### WORK TO BE COMPLETED
Return exactly the lines that run from the one containing "You are a GUI" to the end of the entries, with both ends included.

### SUPPLIED ENTRIES
* * * * *

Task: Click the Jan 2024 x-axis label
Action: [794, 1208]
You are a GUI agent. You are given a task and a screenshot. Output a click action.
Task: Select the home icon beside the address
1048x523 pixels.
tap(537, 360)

* * * * *

### TASK RESPONSE
You are a GUI agent. You are given a task and a screenshot. Output a click action.
Task: Select the home icon beside the address
1048x523 pixels.
tap(537, 360)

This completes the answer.